Cependant, Dr. Elizabeth Morgan, économiste de l’éducation à l’Université McMaster, souligne que ce financement n’a pas maintenu sa valeur réelle. « Ajusté à l’inflation et aux coûts croissants, le RAFEO d’aujourd’hui offre un pouvoir d’achat significativement moindre qu’il y a cinq ans, » explique-t-elle.
Le paysage de l’emploi offre peu de soulagement. Bien que le marché du travail ontarien se soit rétabli après la pandémie, les postes adaptés aux étudiants restent compétitifs. Plus préoccupant encore est l’impact des heures de travail sur les résultats académiques.
« Je constate une corrélation directe entre l’augmentation des heures de travail et la diminution des performances académiques, » note Dr. Anand Sharma, qui étudie les facteurs de réussite des étudiants à l’Université Western. « Les étudiants travaillant plus de 20 heures par semaine montrent des résultats mesurablèment plus faibles, pourtant la nécessité financière en pousse beaucoup au-delà de ce seuil. »
L’insécurité alimentaire est devenue un autre indicateur de la pression financière des étudiants. Les banques alimentaires des campus signalent une demande record en 2024, certaines servant deux fois plus d’étudiants qu’en 2022.
Le Meal Exchange, un organisme de bienfaisance national luttant contre l’insécurité alimentaire des étudiants, a constaté que 39% des étudiants ontariens ont connu une forme d’insécurité alimentaire l’année dernière – choisissant des options moins chères et moins nutritives ou sautant des repas pour joindre les deux bouts.
« Nous voyons des étudiants qui n’ont jamais eu besoin de soutien auparavant, » dit Alisha Grewal, coordinatrice de la banque alimentaire étudiante de l’U de T. « Ce ne sont pas seulement des étudiants internationaux ou ceux de milieux à faible revenu – cela affecte une population beaucoup plus large. »
Les exigences technologiques ajoutent une autre couche de dépenses.
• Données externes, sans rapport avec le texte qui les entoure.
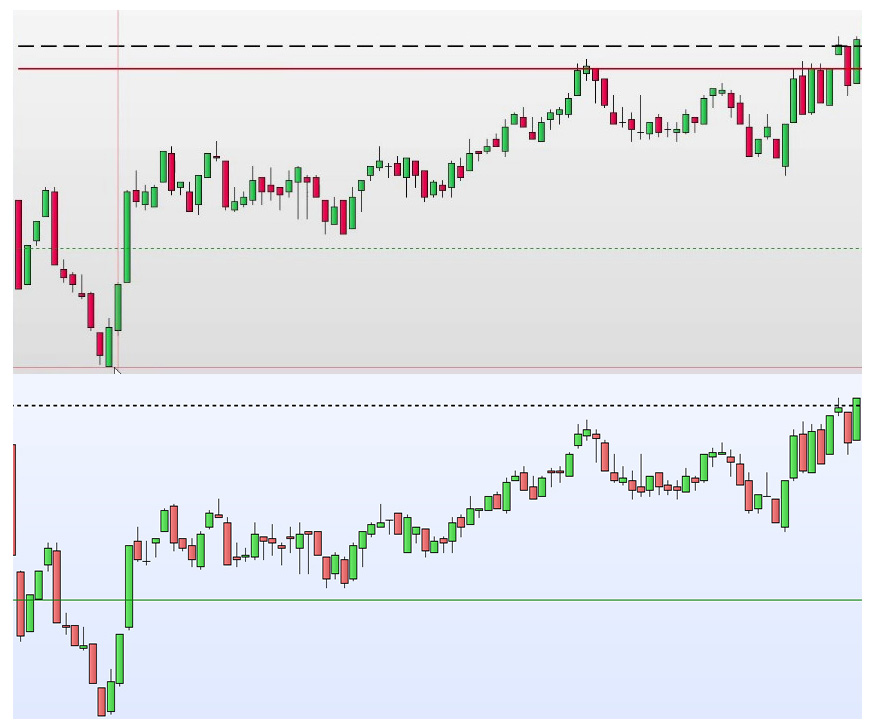Click the black dashed line in upper chart
The width and height of the screenshot is (873, 727).
[x=400, y=46]
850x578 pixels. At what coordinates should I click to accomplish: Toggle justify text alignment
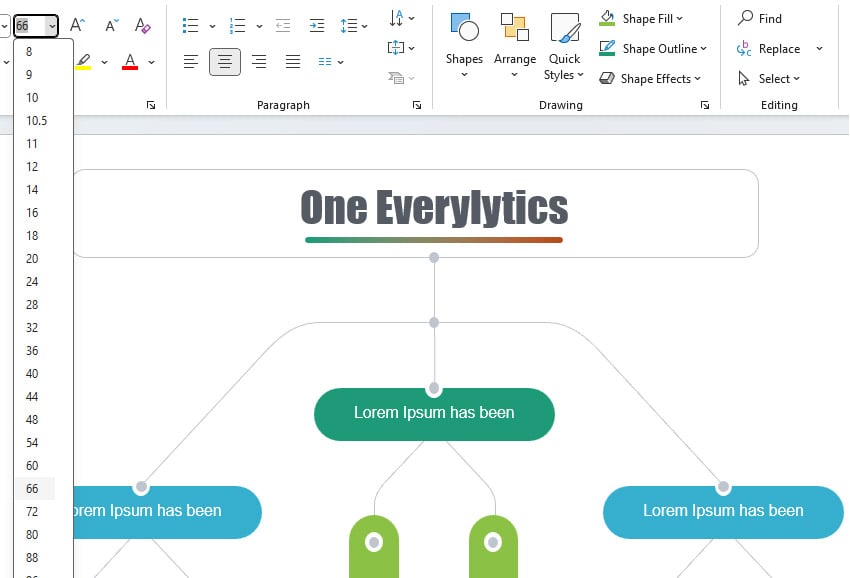click(293, 62)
La plupart des programmes nécessitent maintenant des abonnements à des logiciels spécifiques, des ordinateurs portables aux caractéristiques particulières et des codes d’accès en ligne pour le matériel de cours – des coûts qui n’existaient pas il y a une génération.
« Mon programme exige un logiciel de design spécialisé qui coûte 240 $ par an, » explique Jin Park, étudiant en design graphique à l’Université OCAD. « C’est en plus de l’achat de mon ordinateur portable à 1 200 $ et de 900 $ en manuels numériques rien que cette année. »
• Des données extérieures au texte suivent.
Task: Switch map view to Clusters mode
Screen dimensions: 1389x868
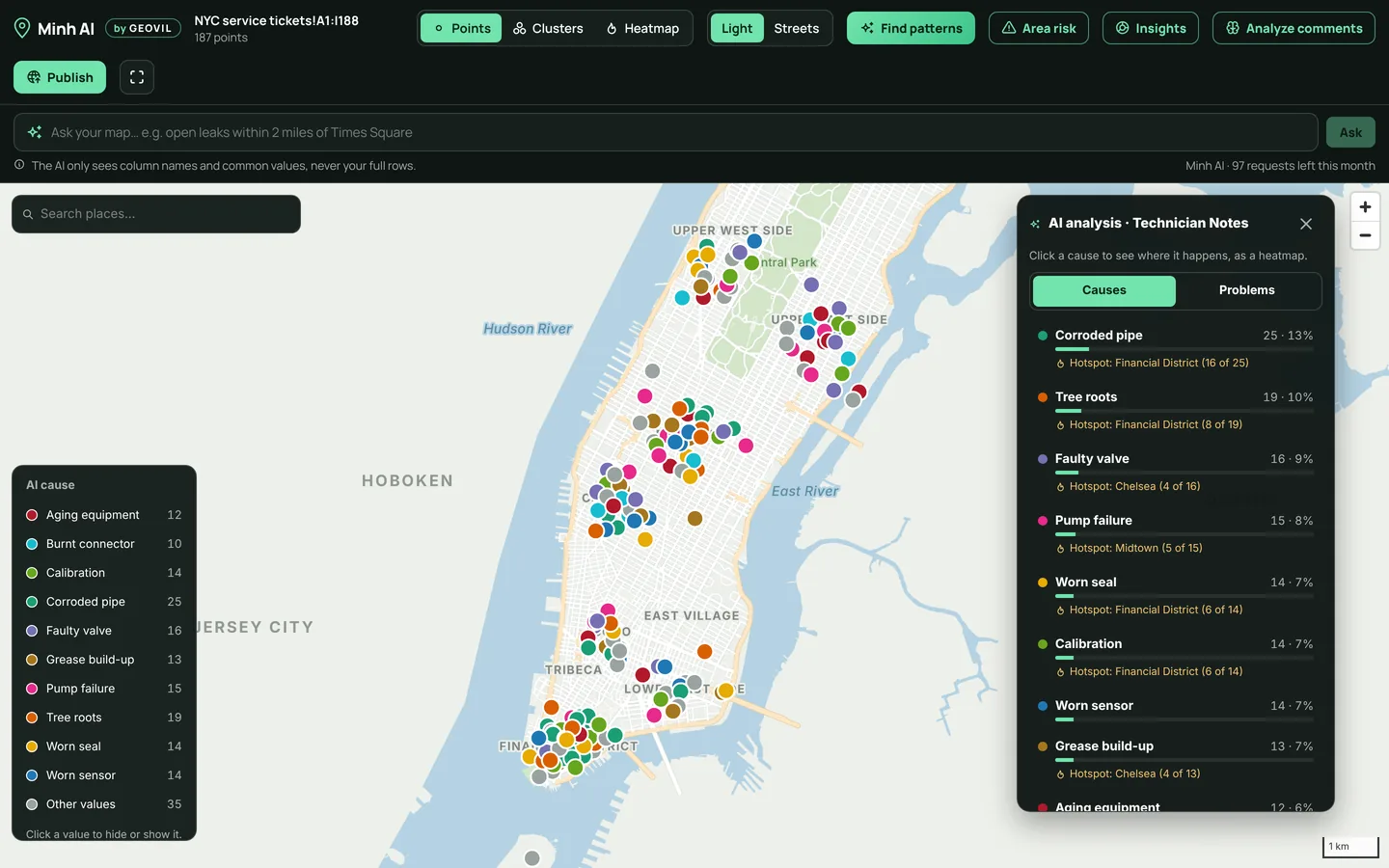Action: click(548, 28)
Certains établissements répondent avec des programmes d’emploi sur le campus élargis, des bourses d’urgence et des initiatives d’accessibilité des manuels. L’Université de Toronto a récemment annoncé une augmentation de 5 millions de dollars pour son programme travail-études, tandis que l’Université Western a lancé un fonds pour les « besoins fondamentaux » offrant des subventions d’urgence jusqu’à 1 500 $.
Les défenseurs des étudiants soutiennent que ces mesures, bien qu’utiles, traitent les symptômes plutôt que les causes. La Fédération canadienne des étudiantes et étudiants-Ontario continue de pousser pour des réformes plus larges, y compris la réduction des frais de scolarité, l’augmentation du financement du RAFEO et l’expansion des programmes de bourses.
« Nous avons besoin d’un changement systémique, pas de solutions temporaires, » argumente Kayla Thompson, présidente de l’organisation. « L’éducation devient un privilège plutôt qu’un droit, et cela mine l’objectif même de l’enseignement supérieur public. »
Alors que je termine ma conversation avec Sarah Chen, elle regarde sa montre – son prochain quart de travail commence dans 20 minutes. Je lui demande ses projets après l’obtention de son diplôme.
« Honnêtement? Je travaillerai pour rembourser mes prêts, » dit-elle avec un sourire fatigué. « L’ironie ne m’échappe pas – je m’endette pour obtenir un emploi qui servira à rembourser cette dette. »
Pour des milliers d’étudiants ontariens, c’est le prix de l’apprentissage en 2024.